In the Rochester area, the Genesee Transportation Council and the Finger Lakes Health Systems Agency are working together to examine the health impacts of the transportation decisions made in the region.
"If you don't have good public health, you don't have a good standard of living," says Rich Perrin, executive director of the Genesee Transportation Council.
The FLHSA will work backward from existing transportation plans to see how those plans could have been put together with the health of the users in mind, says Elizabeth Murphy, the agency's active transportation specialist. The idea isn't to redo existing plans, she says, but to look for ways to incorporate FLHSA's collections of community health data into new plans going forward.

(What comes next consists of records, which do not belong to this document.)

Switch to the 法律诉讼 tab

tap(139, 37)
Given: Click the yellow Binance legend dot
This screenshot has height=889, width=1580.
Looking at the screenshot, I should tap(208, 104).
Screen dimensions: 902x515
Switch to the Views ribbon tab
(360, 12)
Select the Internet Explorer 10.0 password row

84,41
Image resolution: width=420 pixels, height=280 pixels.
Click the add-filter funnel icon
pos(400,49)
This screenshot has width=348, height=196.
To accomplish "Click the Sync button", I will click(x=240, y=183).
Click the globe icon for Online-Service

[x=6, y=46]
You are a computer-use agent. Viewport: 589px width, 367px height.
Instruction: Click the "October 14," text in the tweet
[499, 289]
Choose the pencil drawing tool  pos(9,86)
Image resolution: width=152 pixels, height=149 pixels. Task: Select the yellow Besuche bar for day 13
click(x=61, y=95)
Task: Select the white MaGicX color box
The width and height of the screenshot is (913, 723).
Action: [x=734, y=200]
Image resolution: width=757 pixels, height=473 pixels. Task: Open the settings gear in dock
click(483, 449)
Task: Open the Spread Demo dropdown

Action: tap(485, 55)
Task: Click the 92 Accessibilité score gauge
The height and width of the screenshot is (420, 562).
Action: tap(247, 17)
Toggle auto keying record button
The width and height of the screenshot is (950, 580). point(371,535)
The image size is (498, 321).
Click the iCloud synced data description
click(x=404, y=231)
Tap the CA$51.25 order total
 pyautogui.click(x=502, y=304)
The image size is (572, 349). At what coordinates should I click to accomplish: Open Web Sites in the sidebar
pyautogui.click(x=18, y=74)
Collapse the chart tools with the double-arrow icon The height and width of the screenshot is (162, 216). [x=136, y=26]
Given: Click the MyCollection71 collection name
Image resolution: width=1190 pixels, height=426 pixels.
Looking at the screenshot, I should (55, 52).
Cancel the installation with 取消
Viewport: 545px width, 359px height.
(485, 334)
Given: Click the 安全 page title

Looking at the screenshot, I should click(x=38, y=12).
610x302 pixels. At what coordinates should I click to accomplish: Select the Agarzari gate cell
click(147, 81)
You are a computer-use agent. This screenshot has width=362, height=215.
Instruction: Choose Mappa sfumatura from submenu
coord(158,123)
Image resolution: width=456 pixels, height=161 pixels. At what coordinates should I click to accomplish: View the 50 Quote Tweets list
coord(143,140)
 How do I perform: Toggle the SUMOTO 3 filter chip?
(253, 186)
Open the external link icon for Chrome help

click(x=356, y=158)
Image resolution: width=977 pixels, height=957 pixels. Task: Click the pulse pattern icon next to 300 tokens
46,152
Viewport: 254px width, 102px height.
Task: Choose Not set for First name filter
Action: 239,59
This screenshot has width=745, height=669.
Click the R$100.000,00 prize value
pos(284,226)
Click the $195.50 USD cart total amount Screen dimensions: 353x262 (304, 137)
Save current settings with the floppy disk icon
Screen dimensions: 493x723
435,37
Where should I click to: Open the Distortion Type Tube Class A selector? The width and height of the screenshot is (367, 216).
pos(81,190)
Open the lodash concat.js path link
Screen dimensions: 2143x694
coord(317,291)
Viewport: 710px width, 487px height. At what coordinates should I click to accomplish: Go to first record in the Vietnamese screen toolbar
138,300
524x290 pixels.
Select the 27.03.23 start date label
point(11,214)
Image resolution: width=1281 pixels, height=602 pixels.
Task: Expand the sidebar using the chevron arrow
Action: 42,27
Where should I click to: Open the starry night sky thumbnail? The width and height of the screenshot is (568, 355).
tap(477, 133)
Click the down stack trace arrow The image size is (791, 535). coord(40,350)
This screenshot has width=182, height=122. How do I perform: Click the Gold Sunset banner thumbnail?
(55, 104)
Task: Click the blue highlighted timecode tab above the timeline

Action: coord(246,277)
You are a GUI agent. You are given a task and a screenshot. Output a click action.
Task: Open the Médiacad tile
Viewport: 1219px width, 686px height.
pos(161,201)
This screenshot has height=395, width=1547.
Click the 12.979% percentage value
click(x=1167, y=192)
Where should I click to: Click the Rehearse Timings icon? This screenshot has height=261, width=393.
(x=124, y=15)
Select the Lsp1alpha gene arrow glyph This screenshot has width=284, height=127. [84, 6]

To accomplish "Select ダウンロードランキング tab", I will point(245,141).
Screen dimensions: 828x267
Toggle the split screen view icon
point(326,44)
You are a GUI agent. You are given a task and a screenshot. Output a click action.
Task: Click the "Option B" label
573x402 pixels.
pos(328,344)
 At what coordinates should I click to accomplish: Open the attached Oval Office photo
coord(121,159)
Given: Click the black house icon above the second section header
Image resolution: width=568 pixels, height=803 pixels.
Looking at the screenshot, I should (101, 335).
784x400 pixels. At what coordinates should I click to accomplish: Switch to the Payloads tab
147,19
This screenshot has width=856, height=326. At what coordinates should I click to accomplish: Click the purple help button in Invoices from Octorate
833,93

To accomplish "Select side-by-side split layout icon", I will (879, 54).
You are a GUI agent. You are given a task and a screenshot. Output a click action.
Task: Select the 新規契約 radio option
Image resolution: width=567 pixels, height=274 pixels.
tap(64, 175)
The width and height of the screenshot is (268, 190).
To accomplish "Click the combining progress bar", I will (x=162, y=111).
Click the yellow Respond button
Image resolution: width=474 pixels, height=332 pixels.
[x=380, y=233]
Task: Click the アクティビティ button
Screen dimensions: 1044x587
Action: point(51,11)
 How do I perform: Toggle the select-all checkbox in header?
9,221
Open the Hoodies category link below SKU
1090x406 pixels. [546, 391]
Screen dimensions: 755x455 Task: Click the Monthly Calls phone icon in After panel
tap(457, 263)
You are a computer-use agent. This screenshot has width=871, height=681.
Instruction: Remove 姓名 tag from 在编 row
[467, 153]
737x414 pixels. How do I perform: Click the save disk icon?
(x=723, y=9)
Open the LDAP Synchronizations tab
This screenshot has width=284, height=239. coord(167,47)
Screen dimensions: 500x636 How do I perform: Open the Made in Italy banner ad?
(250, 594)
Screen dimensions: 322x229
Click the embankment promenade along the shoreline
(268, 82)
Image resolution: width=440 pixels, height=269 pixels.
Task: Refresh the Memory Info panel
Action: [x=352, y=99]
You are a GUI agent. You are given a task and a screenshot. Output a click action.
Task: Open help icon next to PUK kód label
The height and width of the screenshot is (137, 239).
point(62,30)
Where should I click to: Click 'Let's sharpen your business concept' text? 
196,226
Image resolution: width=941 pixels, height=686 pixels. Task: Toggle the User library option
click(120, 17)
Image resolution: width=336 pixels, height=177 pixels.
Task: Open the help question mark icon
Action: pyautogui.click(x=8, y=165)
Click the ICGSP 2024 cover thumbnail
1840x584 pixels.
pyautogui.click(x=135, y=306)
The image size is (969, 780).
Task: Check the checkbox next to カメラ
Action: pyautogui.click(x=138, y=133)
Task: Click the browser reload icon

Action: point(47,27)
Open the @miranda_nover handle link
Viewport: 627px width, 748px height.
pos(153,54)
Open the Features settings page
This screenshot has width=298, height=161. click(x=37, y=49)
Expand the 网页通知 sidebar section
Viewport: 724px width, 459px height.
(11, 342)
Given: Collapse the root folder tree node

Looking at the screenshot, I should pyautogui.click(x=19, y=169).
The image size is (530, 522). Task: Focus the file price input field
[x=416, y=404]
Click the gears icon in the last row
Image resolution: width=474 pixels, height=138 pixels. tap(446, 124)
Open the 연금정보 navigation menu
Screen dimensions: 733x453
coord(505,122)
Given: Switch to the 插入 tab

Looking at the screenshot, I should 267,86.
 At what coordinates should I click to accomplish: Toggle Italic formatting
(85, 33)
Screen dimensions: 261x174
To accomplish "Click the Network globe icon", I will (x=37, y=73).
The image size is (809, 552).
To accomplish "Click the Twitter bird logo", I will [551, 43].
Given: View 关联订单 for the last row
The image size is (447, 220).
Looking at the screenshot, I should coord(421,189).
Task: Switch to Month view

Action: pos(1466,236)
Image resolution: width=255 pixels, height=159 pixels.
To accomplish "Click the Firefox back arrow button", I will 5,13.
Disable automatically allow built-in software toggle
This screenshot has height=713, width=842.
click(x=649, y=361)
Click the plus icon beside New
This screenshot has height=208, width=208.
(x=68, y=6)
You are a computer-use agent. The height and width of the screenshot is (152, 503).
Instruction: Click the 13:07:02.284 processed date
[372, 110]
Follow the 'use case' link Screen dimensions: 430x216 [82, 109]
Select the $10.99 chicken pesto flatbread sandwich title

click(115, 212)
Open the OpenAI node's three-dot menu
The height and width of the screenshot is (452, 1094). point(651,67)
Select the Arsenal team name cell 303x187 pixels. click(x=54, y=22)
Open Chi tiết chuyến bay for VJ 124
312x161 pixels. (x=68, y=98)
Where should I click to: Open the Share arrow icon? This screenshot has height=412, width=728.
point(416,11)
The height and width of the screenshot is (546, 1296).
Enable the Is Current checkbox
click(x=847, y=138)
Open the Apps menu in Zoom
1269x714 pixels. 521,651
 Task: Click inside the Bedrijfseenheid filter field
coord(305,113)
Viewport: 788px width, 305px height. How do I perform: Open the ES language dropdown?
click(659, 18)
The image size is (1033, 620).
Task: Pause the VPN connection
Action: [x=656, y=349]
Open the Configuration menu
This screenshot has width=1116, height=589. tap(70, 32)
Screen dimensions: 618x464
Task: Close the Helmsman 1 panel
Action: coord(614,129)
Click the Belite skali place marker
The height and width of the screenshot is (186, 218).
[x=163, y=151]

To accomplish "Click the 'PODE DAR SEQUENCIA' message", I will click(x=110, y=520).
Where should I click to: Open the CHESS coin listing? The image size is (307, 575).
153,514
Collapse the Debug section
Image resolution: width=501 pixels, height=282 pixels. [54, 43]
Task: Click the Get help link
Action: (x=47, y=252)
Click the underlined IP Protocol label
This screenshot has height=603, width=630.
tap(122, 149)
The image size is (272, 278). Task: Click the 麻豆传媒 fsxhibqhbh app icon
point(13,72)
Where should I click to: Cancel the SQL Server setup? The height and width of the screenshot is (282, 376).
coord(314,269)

Murphy offers a hypothetical example: If a community has a population of people with chronic health problems that could be helped by physical activity, she says, the plan could recommend putting a biking and walking path nearby.
Agency staff members expect to develop some informal tools that would help community and regional planners "make more powerful recommendations to improve health," Murphy says.
Perrin says that the effort will also likely focus on how transportation planning can improve access to health care services, particularly among seniors and the region's lower-income residents.